The website does not replace those files with hand-maintained HTML. It reads the copied source tree during the build and exposes the exact files below.
Problem statement
Problem Statement
Rendered from the "Problem Statement" section inside solution.tex because this entry has no separate statement file.
$N$ landmarks are connected by roads. The graph satisfies a density condition: for any triple of nodes, at least $D$ of the three possible edges exist ($D \in \{1, 2, 3\}$). Using an interactive function $\texttt{are\_connected}(A, B)$ (which tests whether any edge exists between sets $A$ and $B$), find the longest simple path.
Editorial
Editorial
Rendered from the copied solution.tex file. The original TeX source remains
available below.
Solution
Case $D = 3$: complete graph
Every pair is connected, so any permutation of all $N$ nodes is a Hamiltonian path.
Case $D = 2$
Any three nodes span at least 2 edges. A Hamiltonian path always exists.
Case $D = 1$: general
Lemma.
lem:merge When adding node $i$ that is not adjacent to any endpoint of path $P$ or path $Q$, the density condition forces $P$'s last node and $Q$'s last node to be adjacent. Hence we can concatenate $P$ and $Q$.
Proof.
Consider the triple ($i$, $P.\mathrm{back}$, $Q.\mathrm{back}$). We tested that $i$--$P.\mathrm{back}$ and $i$--$Q.\mathrm{back}$ are non-edges. Since at least 1 edge must exist among the three, the edge $P.\mathrm{back}$--$Q.\mathrm{back}$ exists.
Algorithm.
Maintain two paths $P$ and $Q$ (as deques). For each new node $i$:
If $i$ connects to an endpoint of $P$, extend $P$.
Else if $i$ connects to an endpoint of $Q$, extend $Q$.
Else by Lemma lem:merge, merge $P$ and $Q$ (appending $Q$ reversed to $P$), then start a new $Q = \{i\}$.
After all nodes are processed, try to merge $P$ and $Q$ by testing all four endpoint combinations. If no endpoint connection exists, use binary search to find an internal connection point (costing $O(\log N)$ additional queries) and splice the paths together.

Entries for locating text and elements
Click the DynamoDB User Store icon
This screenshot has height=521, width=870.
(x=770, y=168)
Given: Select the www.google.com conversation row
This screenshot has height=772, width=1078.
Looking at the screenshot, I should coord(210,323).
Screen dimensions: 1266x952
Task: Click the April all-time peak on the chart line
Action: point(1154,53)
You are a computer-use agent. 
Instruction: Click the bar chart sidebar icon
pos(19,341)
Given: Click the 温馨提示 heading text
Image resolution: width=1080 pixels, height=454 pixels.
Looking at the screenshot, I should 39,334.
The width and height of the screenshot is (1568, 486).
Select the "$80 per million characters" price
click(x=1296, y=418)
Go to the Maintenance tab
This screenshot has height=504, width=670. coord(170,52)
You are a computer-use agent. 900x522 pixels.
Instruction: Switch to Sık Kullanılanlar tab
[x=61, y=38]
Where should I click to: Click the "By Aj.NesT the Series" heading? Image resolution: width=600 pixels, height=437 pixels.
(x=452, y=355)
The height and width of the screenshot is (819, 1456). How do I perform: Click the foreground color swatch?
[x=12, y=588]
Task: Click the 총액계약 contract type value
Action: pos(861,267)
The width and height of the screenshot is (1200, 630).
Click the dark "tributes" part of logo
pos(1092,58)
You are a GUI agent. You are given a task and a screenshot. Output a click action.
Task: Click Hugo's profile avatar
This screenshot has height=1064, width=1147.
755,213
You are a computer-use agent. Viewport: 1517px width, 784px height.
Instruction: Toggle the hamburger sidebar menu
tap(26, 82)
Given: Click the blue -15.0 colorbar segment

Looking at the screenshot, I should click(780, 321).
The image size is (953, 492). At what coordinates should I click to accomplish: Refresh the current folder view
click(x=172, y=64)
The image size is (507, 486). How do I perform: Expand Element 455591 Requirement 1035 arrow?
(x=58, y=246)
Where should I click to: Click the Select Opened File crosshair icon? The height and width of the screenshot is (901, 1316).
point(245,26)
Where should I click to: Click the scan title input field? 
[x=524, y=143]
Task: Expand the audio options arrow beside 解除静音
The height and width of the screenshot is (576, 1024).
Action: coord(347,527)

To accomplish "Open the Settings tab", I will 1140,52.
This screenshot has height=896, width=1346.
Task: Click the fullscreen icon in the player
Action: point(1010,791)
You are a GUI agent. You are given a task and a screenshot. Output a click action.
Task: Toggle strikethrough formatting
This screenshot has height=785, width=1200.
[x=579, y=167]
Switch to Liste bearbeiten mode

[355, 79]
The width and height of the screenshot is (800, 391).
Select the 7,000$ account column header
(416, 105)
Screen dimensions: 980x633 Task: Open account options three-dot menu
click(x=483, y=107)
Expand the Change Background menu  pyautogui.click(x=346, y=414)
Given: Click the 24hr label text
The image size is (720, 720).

**WORK INSTRUCTIONS**
From the longest-path editorial, return the passage between "Maintain two paths" and "of $Q$, extend $Q$.", inclusive.

**RESPONSE TO THE TASK**
Maintain two paths $P$ and $Q$ (as deques). For each new node $i$:
If $i$ connects to an endpoint of $P$, extend $P$.
Else if $i$ connects to an endpoint of $Q$, extend $Q$.